** Start of SELECTED PASSAGE **
Two other things were eaten with the lamb that night – unleavened bread and bitter herbs, also typical. Leaven is typical of mental, moral and religious corruption – sin, error, selfishness and worldliness (Matt. 13:33); and such corruption would be evidence of paucity of Truth, justice, love and heavenly–mindedness. Unleavened bread, therefore, would represent a condition not tainted with sin, error, etc. The implication here is that we should study the Truth to make it our own, spread the Truth and practice it, which is done by each one as he appropriates the merit of “Christ our Passover.”
The bitter herbs (literally, bitters or bitter things), which modern Jews understand to be horseradish (an exceedingly bitter thing) were also typical – something connected with the Christian life. Since eating the lamb types appropriation of faith justification, and eating unleavened bread types about everything else of the Christian life. In fact, apart from the things represented by the lamb and the unleavened bread, there is only one other thing connected with the Christian life, the same being its passive features – trials, sufferings, persecutions, etc., incidental to the other two things. And it is these experiences that are typed by the bitters in the picture. Thus viewed, the lamb, the unleavened bread and the bitters type everything connected with the Christian life.
The charge to roast – not to eat, as some misunderstand the last part of verse 9 the lamb entire – his head, legs and pertinence thereof, types that our Lord had to be tested at every point and proven faithful and sinless therein (Heb. 2:10,17,18; 4:15). Thus He could completely nourish unto eternal life all who would accept Him. The charge in verse 10 to leave none of the eating of the lamb over until the morning types the teaching that we should not leave our justification and sanctified feasting over into the Millennium; for there will be no more faith justification working during the Millennium – no more Gospel-Age study, spread and practice of the Truth then in the sense of suffering for righteousness in the next Age. Thus, our appropriation of our Lamb must be a thing fully completed during the Gospel Age. Those who begin, but do not finish it (the antitypical feasting) in this Age must go into the Second Death (Heb. 3:13; 10:25,26–29). Therefore, all who begin the feasting in this Age must also finish it if they would gain life – i.e., all who are spirit-begotten.
The charge of verse 10 – “that which remaineth of it until the morning ye shall burn with fire” – might seem to contradict the foregoing, but it does not really do so. The real thing forbidden was the prolonging of the eating until morning – not that they should eat all of it. It could easily occur that some houses would have fewer feasters than others, in which case the command to eat all of the lamb could be well nigh impossible; and the Lord never orders any one to do the impossible. Thus, in every house the entire lamb would be consumed by the morning – either eaten or burned. Each one was to eat only to his full capacity – to strengthen sufficiently for the exodus from Egypt. But the eating of the lamb with bitters would sharpen the appetite for more of the lamb than would otherwise be the case. This conclusion is well illustrated in Rev. 10:10, Dia.: “I took the little scroll from the hand of the angel, and did eat it; and it was in my mouth sweet as honey; and when I ate it my belly was embittered.” Here is the Berean Comment on this text: “The after effects are always more or less a blending of the bitterness of persecution with the sweetness.” It is well to remember here, too, that all of Christ's merit is not imputed to any one individual during this Age, because that would mean the recipient is totally depraved; and such persons are not called “to follow in His steps.”
** End of SELECTED PASSAGE **
## OBJECTIVE 1
According to the passage on the Passover meal, what do modern Jews understand the bitter herbs to be?
The listing has no connection to the passage on the Passover meal.
** Start of LISTED ENTRIES **
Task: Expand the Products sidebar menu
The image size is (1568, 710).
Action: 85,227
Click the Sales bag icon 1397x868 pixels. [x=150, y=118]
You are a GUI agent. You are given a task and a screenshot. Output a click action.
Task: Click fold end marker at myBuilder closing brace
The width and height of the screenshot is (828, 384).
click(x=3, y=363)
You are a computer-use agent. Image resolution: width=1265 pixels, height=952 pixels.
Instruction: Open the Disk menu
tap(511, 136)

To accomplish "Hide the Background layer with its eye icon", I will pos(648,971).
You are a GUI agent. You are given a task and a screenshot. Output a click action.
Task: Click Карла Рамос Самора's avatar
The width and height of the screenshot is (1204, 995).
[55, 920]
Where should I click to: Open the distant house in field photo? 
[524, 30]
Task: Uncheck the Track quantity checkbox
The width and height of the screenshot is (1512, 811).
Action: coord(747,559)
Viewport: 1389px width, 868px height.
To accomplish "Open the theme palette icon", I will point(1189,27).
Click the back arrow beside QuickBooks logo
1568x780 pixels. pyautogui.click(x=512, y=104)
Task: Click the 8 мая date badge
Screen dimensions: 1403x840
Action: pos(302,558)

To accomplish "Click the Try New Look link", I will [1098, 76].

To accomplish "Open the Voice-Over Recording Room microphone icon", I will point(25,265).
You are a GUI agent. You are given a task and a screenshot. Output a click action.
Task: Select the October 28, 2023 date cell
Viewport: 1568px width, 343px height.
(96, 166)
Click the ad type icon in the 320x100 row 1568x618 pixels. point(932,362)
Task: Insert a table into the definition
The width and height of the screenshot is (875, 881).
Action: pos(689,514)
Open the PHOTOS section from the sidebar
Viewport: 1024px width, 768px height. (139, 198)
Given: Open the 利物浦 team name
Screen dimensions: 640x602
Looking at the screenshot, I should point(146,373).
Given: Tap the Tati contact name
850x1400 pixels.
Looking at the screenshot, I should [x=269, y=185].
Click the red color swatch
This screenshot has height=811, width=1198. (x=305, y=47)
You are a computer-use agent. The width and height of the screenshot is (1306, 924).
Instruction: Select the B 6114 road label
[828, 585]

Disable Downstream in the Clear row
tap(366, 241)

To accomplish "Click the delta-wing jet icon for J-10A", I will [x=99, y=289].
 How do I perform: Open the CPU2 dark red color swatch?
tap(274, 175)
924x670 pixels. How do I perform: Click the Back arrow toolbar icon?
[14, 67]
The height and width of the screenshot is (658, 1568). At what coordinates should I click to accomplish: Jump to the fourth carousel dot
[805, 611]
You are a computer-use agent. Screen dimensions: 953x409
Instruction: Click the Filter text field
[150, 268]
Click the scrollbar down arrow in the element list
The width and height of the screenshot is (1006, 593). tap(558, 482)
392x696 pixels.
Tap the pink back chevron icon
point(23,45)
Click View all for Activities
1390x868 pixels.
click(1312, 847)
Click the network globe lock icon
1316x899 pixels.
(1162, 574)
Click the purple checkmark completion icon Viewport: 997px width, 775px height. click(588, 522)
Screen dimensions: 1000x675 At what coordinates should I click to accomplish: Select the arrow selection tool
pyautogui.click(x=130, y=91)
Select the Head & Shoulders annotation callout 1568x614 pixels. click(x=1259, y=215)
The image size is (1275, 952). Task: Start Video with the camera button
** End of LISTED ENTRIES **
## OBJECTIVE 2
Recast the lines of the listing as a numbered list, starting at the line that contains "The height and" and going through the end of the listing, both included. Leave out blank lines.

## WORKED SOLUTION 1
Horseradish.

## WORKED SOLUTION 2
1. The height and width of the screenshot is (658, 1568). At what coordinates should I click to accomplish: Jump to the fourth carousel dot
2. [805, 611]
3. You are a computer-use agent. Screen dimensions: 953x409
4. Instruction: Click the Filter text field
5. [150, 268]
6. Click the scrollbar down arrow in the element list
7. The width and height of the screenshot is (1006, 593). tap(558, 482)
8. 392x696 pixels.
9. Tap the pink back chevron icon
10. point(23,45)
11. Click View all for Activities
12. 1390x868 pixels.
13. click(1312, 847)
14. Click the network globe lock icon
15. 1316x899 pixels.
16. (1162, 574)
17. Click the purple checkmark completion icon Viewport: 997px width, 775px height. click(588, 522)
18. Screen dimensions: 1000x675 At what coordinates should I click to accomplish: Select the arrow selection tool
19. pyautogui.click(x=130, y=91)
20. Select the Head & Shoulders annotation callout 1568x614 pixels. click(x=1259, y=215)
21. The image size is (1275, 952). Task: Start Video with the camera button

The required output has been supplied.